O presidente Lula (PT) sancionou um Projeto de Lei (PL) que inclui educação política e direitos da cidadania no currículo escolar obrigatório da educação básica. Essa nova norma foi publicada no Diário Oficial da União e altera a Lei de Diretrizes e Bases (LDB) da Educação Nacional de 1996.
O cientista social e especialista em educação Thiago Esteves vê com preocupação a nova legislação, já que, segundo ele, as temáticas já estão previstas na própria LDB e na Base Nacional Comum Curricular (BNCC). “As disciplinas de ciências humanas, notadamente a sociologia e a filosofia, já cumprem esse papel”, destaca.
“O que causa muita preocupação é a possibilidade, a partir de agora, do poder legislativo, ou seja, deputados e senadores, legislarem sobre os currículos escolares. Isto é, agora a gente tem essa disciplina de direito político e direitos sociais. Daqui a pouco a gente vai poder ter a criação de qualquer componente curricular, de qualquer disciplina. O que, na verdade, a gente precisava é que as disciplinas, sobretudo da área de ciências humanas, notadamente a sociologia e a filosofia, fossem valorizadas, que estivessem em todas as séries, professores formados. Mas, na prática, a gente não tem uma grande alteração, visto que esse conteúdo já está previsto na lei”, critica.
O professor destaca que o que estava previsto na BNCC agora vira lei, mas não há grande inovação. “São conteúdos que já fazem parte do dia a dia da educação”, afirma.
Além disso, Esteves destaca uma outra questão: como esse conteúdo será lecionado. “Quais são os professores e as professoras? Porque a gente precisa ter muito cuidado para a gente não precarizar ainda mais o ensino e a formação docente”, reforça. “A gente tem desafios de infraestrutura, de formação continuada de docentes, questões salariais, já que vale lembrar que três em cada cinco municípios não pagam o piso nacional para professores”, avalia.

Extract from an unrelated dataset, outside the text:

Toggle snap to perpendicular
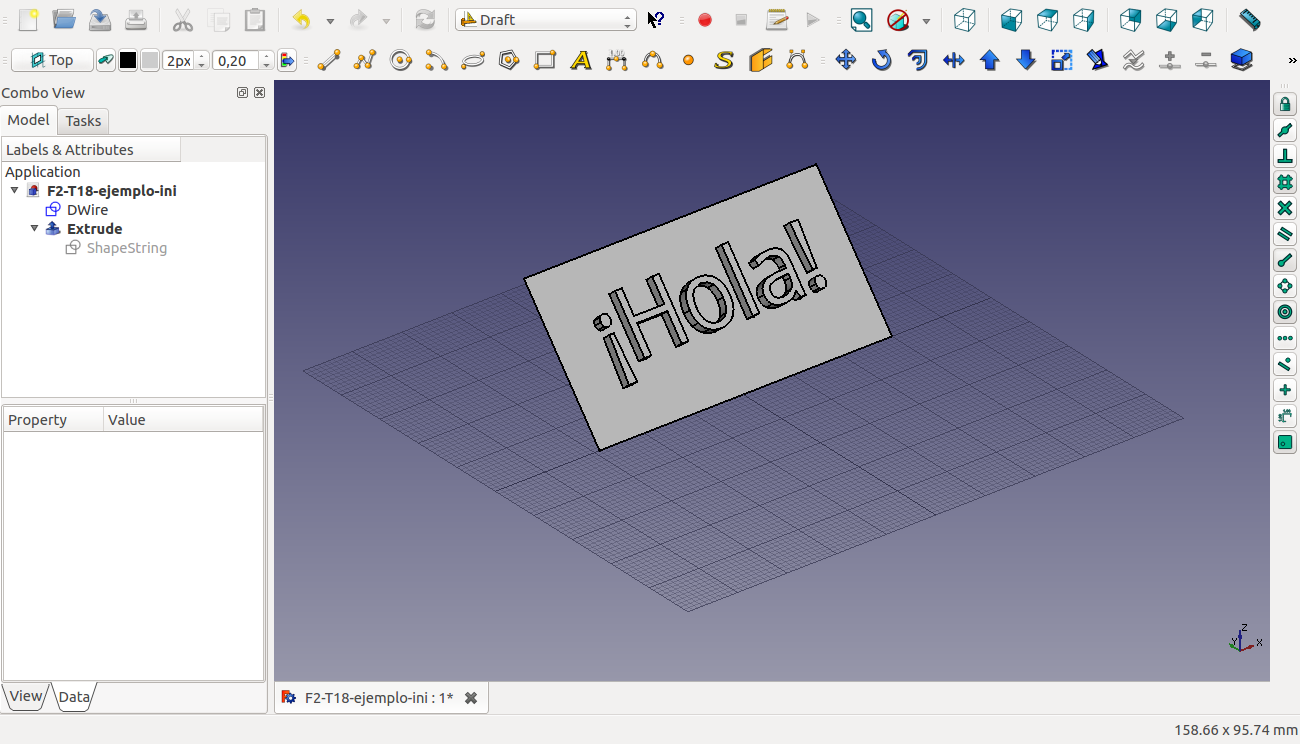The height and width of the screenshot is (744, 1300). click(x=1285, y=157)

Também foi sancionada a criação da Semana Nacional da Ética e da Cidadania, que, segundo Thiago Esteves, é um passo importante para conscientizar os estudantes sobre os ataques à democracia que o Brasil sofreu ao longo de sua história, especialmente situações mais recentes como o 8 de janeiro de 2023.

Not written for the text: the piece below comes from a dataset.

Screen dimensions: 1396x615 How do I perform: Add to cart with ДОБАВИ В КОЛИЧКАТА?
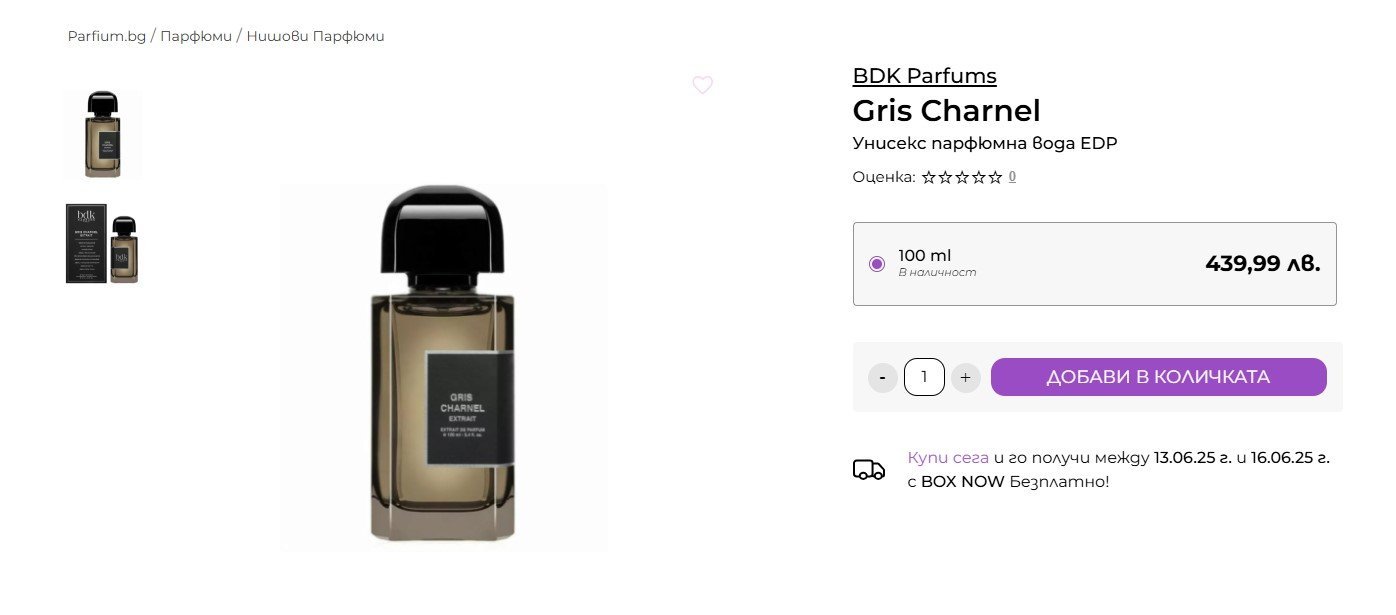click(x=1158, y=377)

Contudo, ele reforça que não pode ser apenas uma data. “Se a gente pensar, por exemplo, na questão dos direitos humanos, das diferentes formas de preconceito que a gente tem no nosso país ainda, também são atentados contra a democracia. A gente está impedindo de fato determinadas parcelas da nossa sociedade, sobretudo os grupos minoritários, de terem uma plena participação cidadã. Nesse sentido, eu considero muito adequado a gente ter essa semana, mas que as escolas, de fato, definam uma série de atividades”, aponta o cientista social.